* Exercise description:
Exactly reproduce the entries, dropping any pictures from your copy.

* The data:
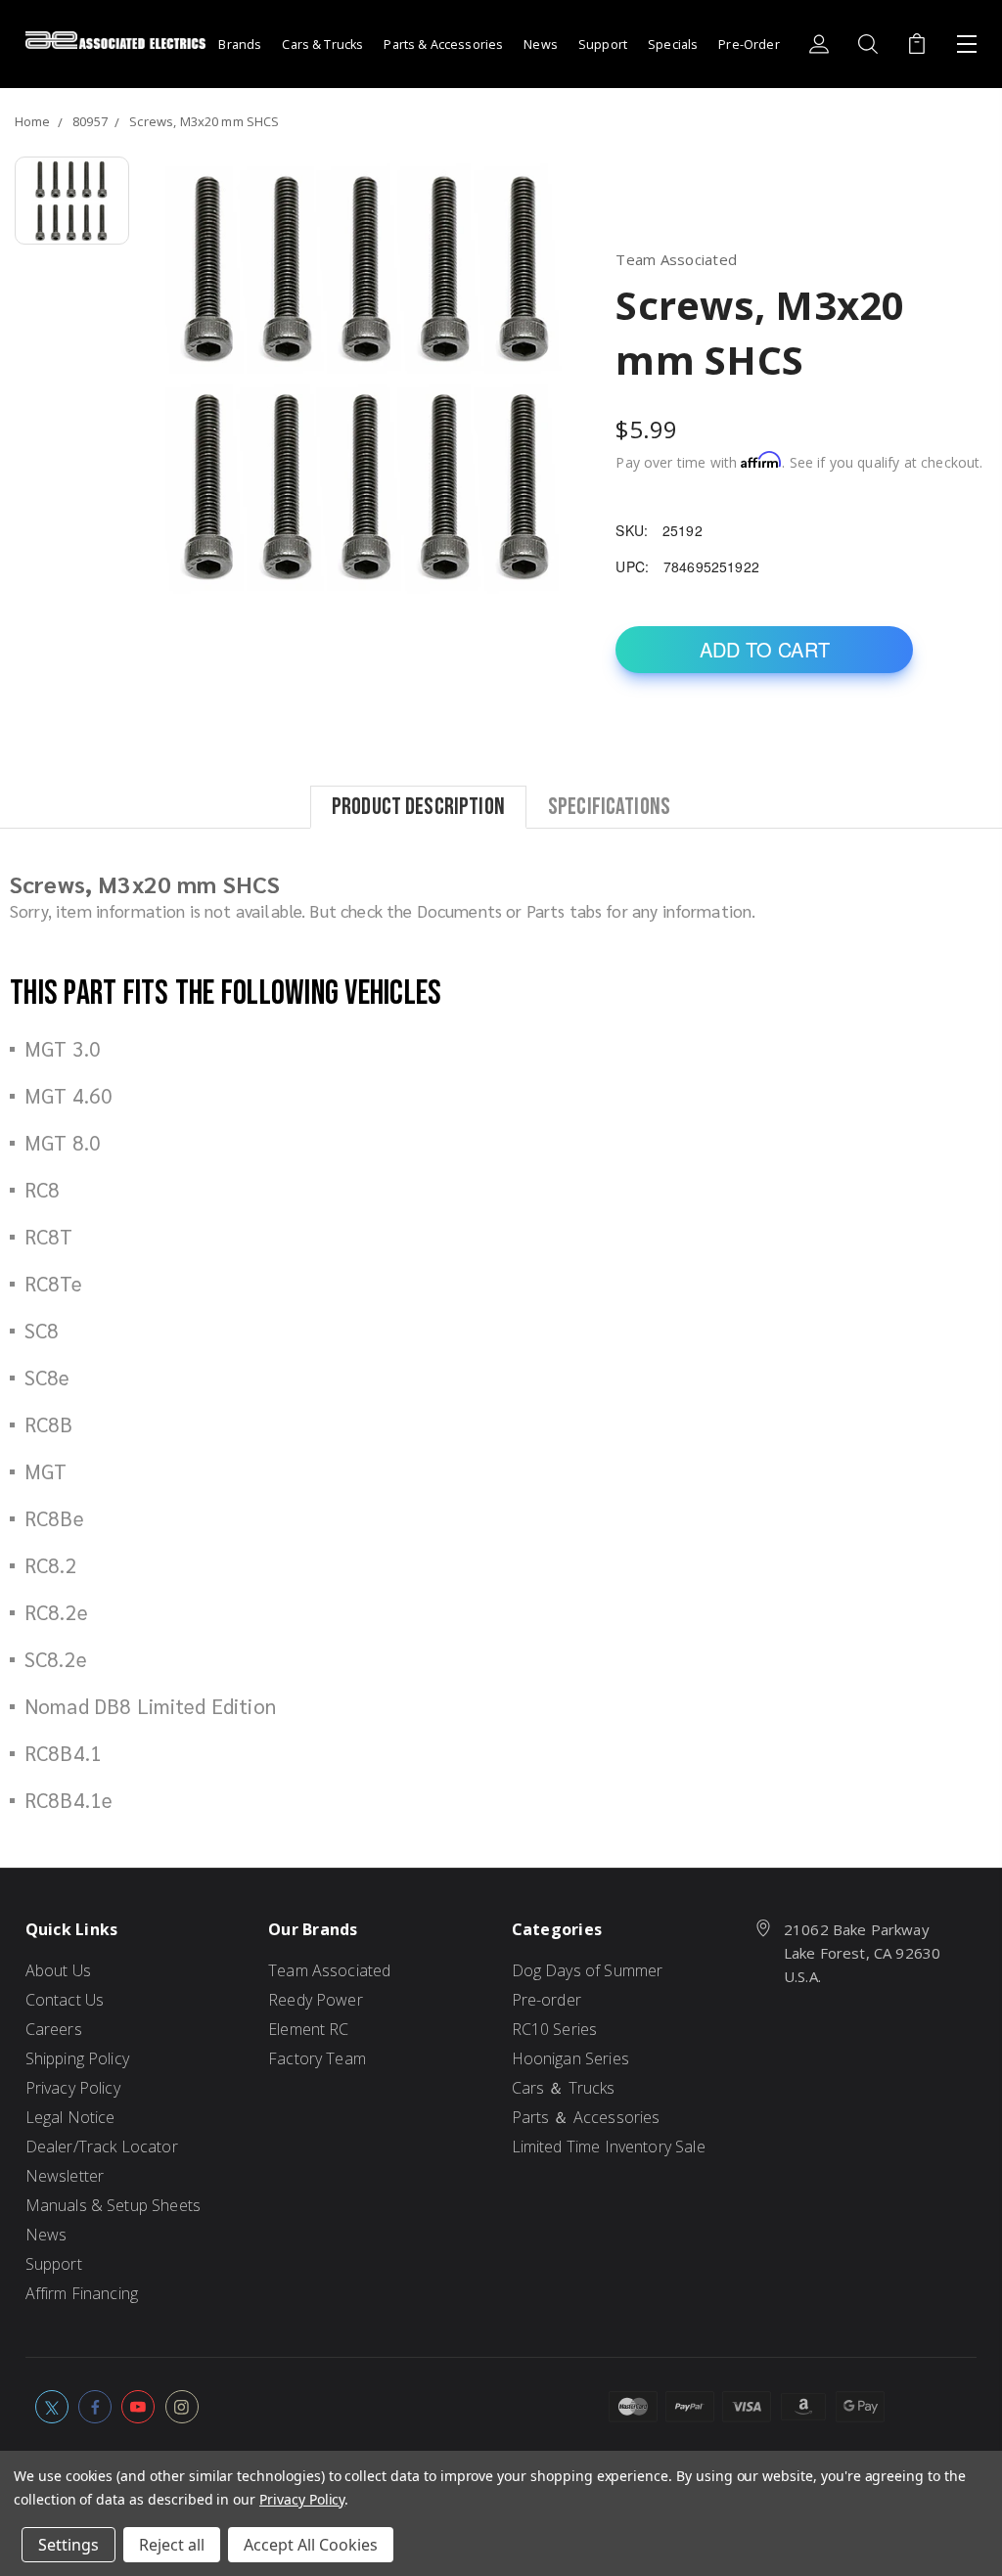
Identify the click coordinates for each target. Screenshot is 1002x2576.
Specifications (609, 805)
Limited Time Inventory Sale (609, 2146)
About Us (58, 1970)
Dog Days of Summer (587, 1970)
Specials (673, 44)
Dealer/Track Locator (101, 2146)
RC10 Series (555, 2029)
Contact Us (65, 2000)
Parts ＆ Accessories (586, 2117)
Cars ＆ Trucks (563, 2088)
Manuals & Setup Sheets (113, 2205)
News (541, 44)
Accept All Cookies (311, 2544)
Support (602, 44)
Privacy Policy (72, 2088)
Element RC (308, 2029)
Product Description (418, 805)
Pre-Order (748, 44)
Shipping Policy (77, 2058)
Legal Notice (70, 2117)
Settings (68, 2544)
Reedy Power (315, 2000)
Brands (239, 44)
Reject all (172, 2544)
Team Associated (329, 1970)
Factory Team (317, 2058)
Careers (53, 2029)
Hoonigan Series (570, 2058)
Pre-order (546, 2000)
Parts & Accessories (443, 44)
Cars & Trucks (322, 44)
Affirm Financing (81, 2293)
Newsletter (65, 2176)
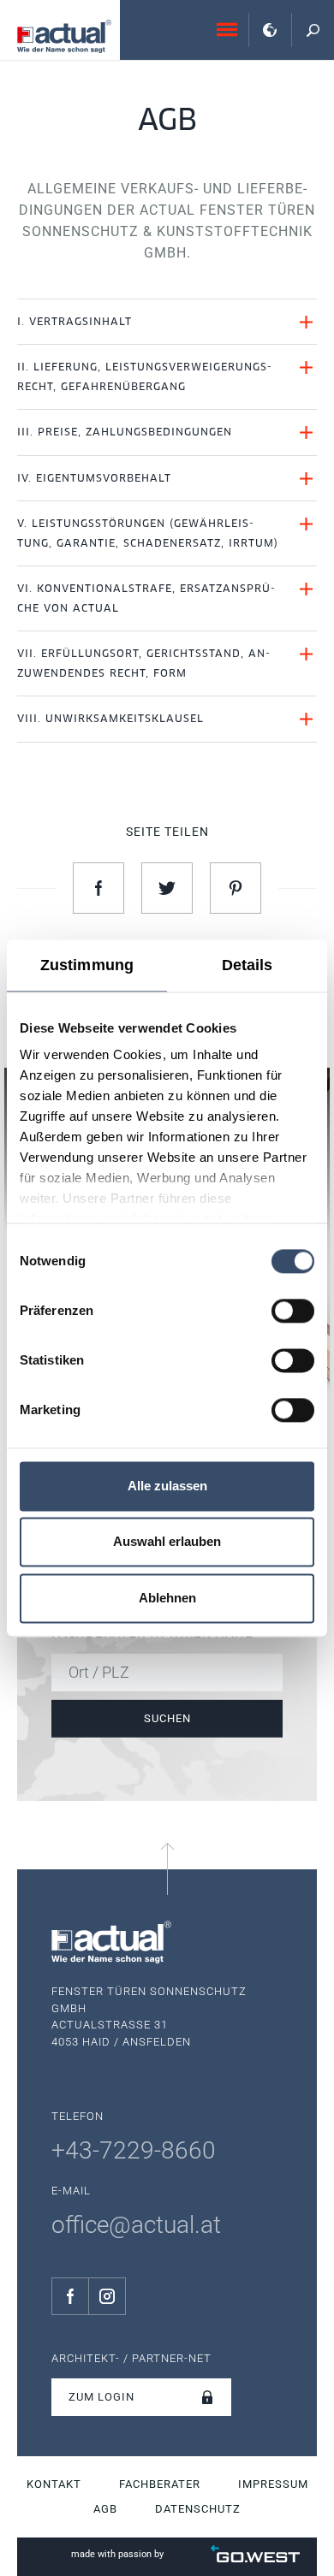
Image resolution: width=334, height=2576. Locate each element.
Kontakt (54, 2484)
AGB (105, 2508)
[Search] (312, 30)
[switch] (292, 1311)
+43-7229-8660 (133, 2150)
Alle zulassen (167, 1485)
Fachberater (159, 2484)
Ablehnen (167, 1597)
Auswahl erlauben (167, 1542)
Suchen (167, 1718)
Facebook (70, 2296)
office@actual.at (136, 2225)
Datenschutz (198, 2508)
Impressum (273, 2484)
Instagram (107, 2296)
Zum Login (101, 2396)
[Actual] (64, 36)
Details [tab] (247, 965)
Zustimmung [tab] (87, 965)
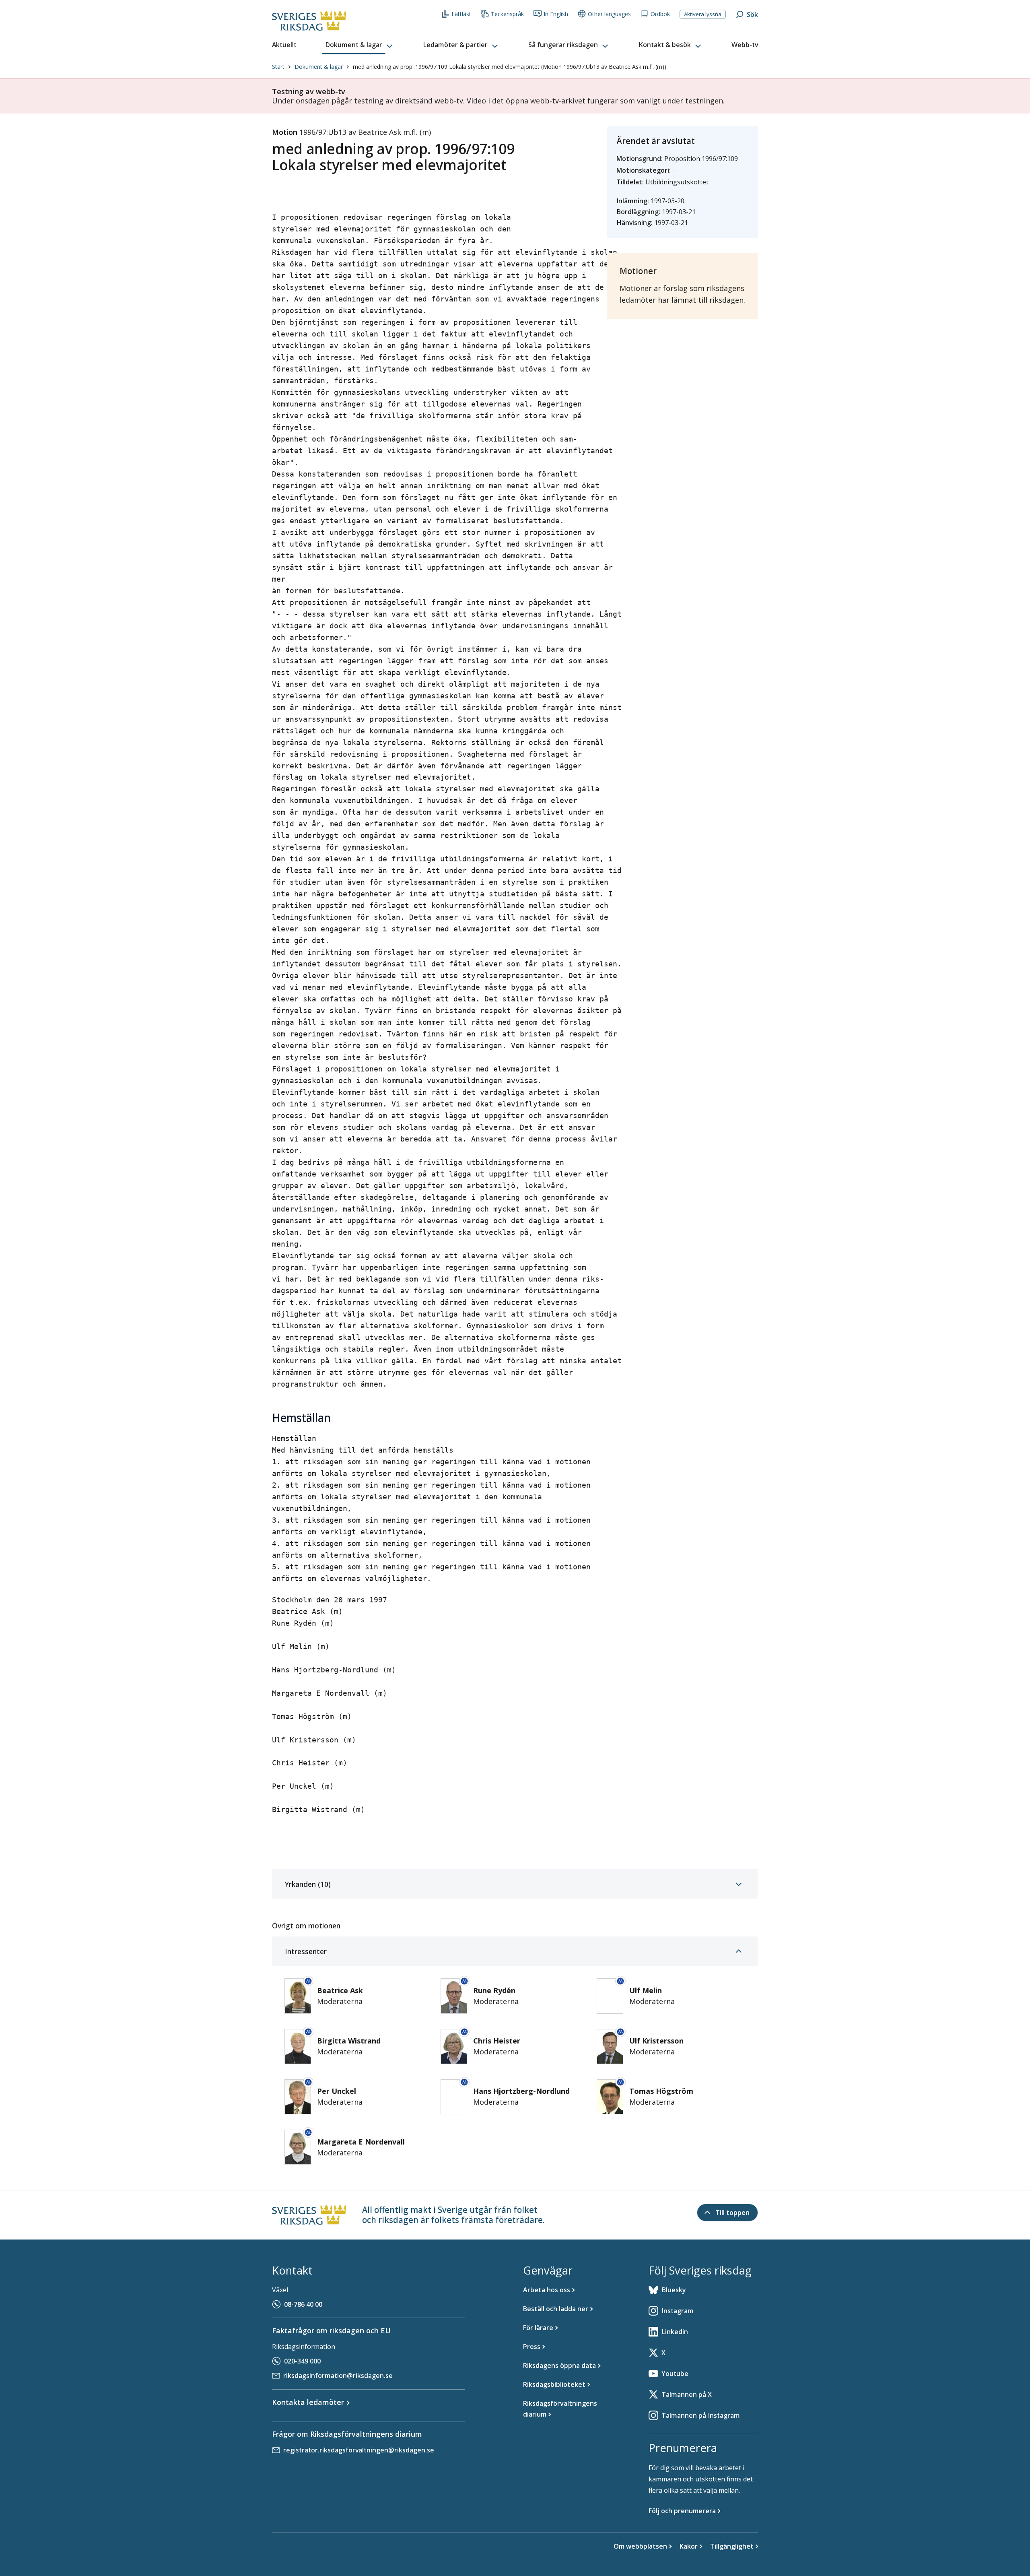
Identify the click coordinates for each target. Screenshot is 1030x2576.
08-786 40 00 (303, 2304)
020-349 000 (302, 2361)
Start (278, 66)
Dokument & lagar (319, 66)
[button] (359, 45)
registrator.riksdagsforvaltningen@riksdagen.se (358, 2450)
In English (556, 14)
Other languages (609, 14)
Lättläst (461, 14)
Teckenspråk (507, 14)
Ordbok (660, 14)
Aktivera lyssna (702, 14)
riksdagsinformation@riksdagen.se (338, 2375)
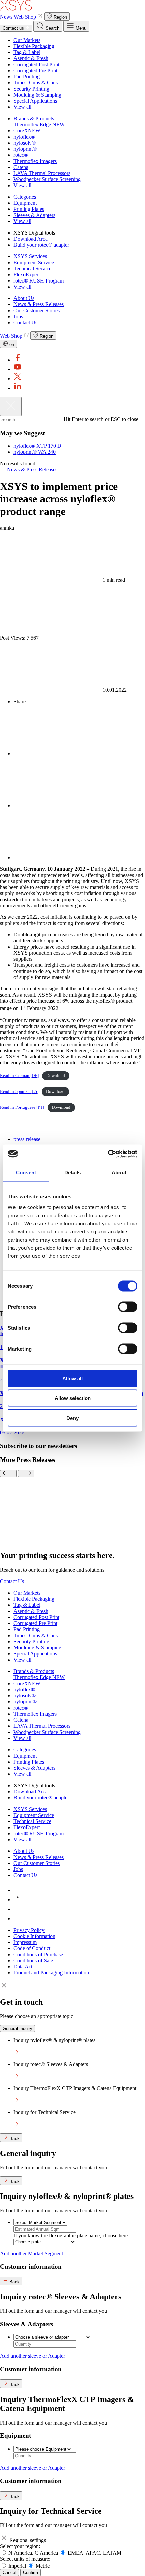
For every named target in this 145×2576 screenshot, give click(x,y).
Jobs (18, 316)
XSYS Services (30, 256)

* Completed exercise:
Identify the click coordinates for each target. Screenshot is 1002x2576.
Specifications (609, 805)
Limited Time Inventory Sale (609, 2146)
About Us (58, 1970)
Dog Days of Summer (587, 1970)
Specials (673, 44)
Dealer/Track Locator (101, 2146)
RC10 Series (555, 2029)
Contact Us (65, 2000)
Parts ＆ Accessories (586, 2117)
Cars ＆ Trucks (563, 2088)
Manuals & Setup Sheets (113, 2205)
News (541, 44)
Accept All Cookies (311, 2544)
Support (602, 44)
Privacy Policy (72, 2088)
Element RC (308, 2029)
Product Description (418, 805)
Pre-Order (748, 44)
Shipping Policy (77, 2058)
Legal Notice (70, 2117)
Settings (68, 2544)
Reedy Power (315, 2000)
Brands (239, 44)
Reject all (172, 2544)
Team Associated (329, 1970)
Factory Team (317, 2058)
Careers (53, 2029)
Hoonigan Series (570, 2058)
Pre-order (546, 2000)
Parts & Accessories (443, 44)
Cars & Trucks (322, 44)
Affirm Financing (81, 2293)
Newsletter (65, 2176)
Image resolution: width=334, height=2576. Locate each element.
Kontakt (54, 2484)
AGB (105, 2508)
[Search] (312, 30)
[switch] (292, 1311)
+43-7229-8660 (133, 2150)
Alle zulassen (167, 1485)
Fachberater (159, 2484)
Ablehnen (167, 1597)
Auswahl erlauben (167, 1542)
Suchen (167, 1718)
Facebook (70, 2296)
office@actual.at (136, 2225)
Datenschutz (198, 2508)
Impressum (273, 2484)
Instagram (107, 2296)
Zum Login (101, 2396)
[Actual] (64, 36)
Details [tab] (247, 965)
Zustimmung [tab] (87, 965)
Identify the click coordinates for each target. Screenshot is 1030x2576.
08-786 40 00 (303, 2304)
020-349 000 (302, 2361)
Start (278, 66)
Dokument & lagar (319, 66)
[button] (359, 45)
registrator.riksdagsforvaltningen@riksdagen.se (358, 2450)
In English (556, 14)
Other languages (609, 14)
Lättläst (461, 14)
Teckenspråk (507, 14)
Ordbok (660, 14)
Aktivera lyssna (702, 14)
riksdagsinformation@riksdagen.se (338, 2375)
For every named target in this 145×2576 screenshot, give click(x,y).
Jobs (18, 316)
XSYS Services (30, 256)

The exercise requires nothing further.